I don't think any of the current drivers in NTP will do the right thing for
this project.
The PPS driver is a bit tricky. It needs help to figure out which second a
pulse corresponds to. I think there is a filter in there to reject samples
that are too far off from what it thinks is a second boundary.
Yeah, I didn't check the list of NTP drivers to see if one had
been written already, or if an existing one could be made to
work with a few lines of code.
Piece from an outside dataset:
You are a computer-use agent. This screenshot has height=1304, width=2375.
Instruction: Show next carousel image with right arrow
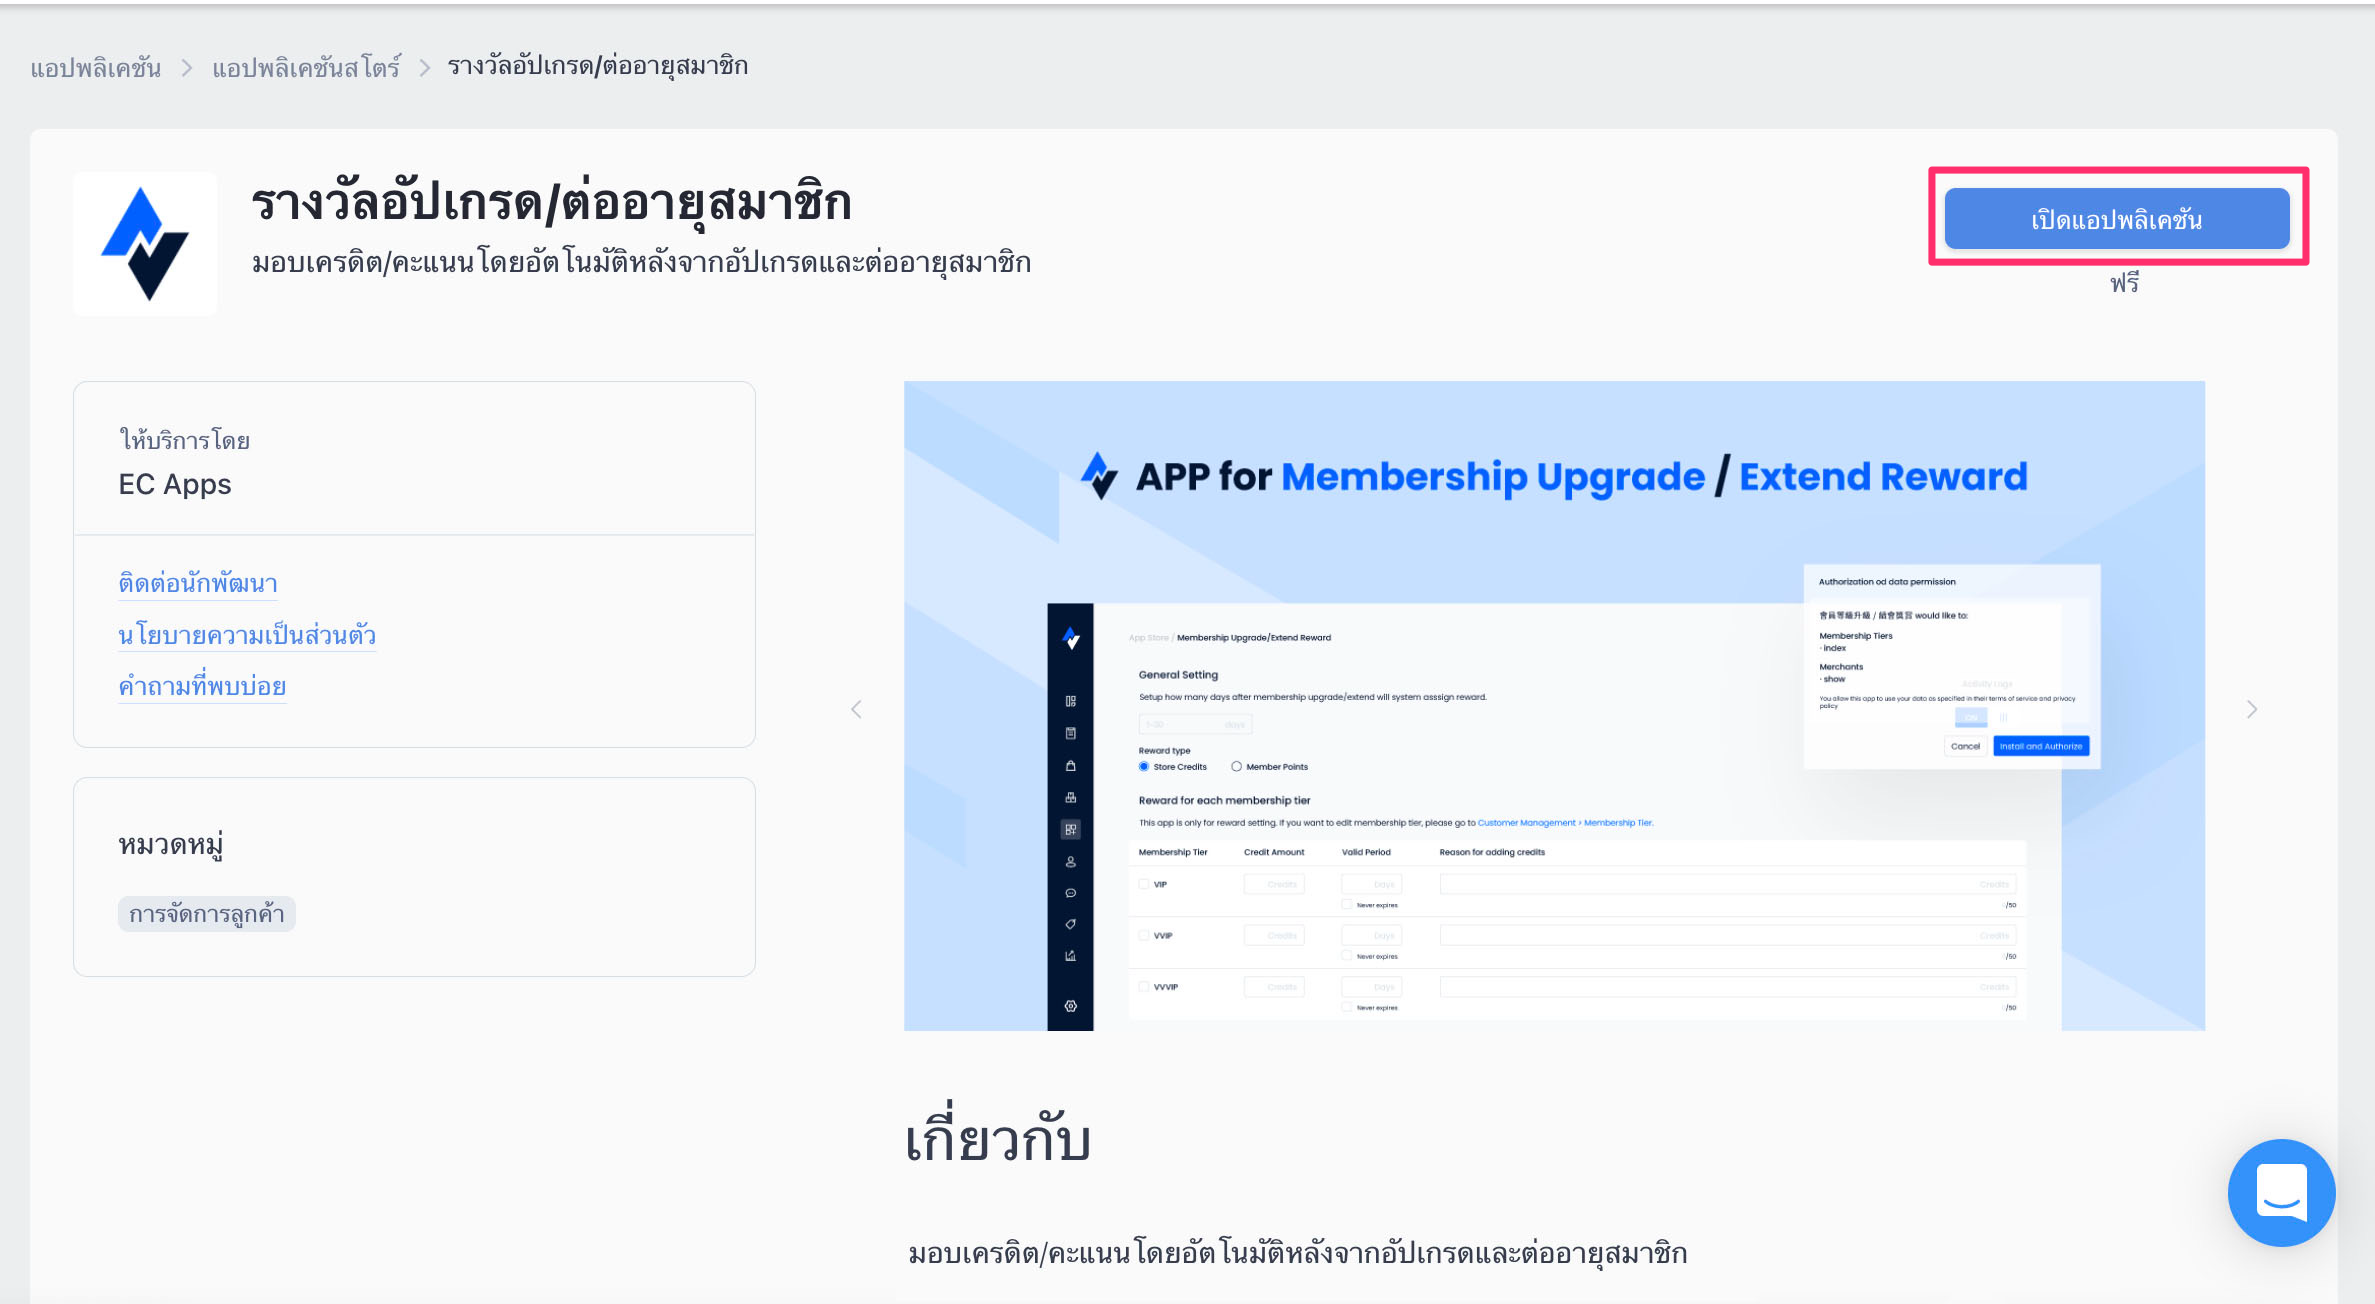[x=2252, y=709]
How does NTP handle the cases
where an accurate 1PPS is available but the time itself isn't?
This would be the case for most cesium or OCXO references,
or maybe even some GPS 1PPS references.
One could also use an external divide-by-60 counter to convert
60 Hz to 1 Hz -> DCD. You could get clever and send 60 Hz
to Rx as described earlier and 1 Hz to DCD on the same, or
another port, for use by the NTP PPS driver.
Or, use a software divider: let the user program that's reading
the 60 bytes/second pulse DTR once every 60 bytes, tie this
to NTP's DCD pin and -- the PC is generating its own 1PPS.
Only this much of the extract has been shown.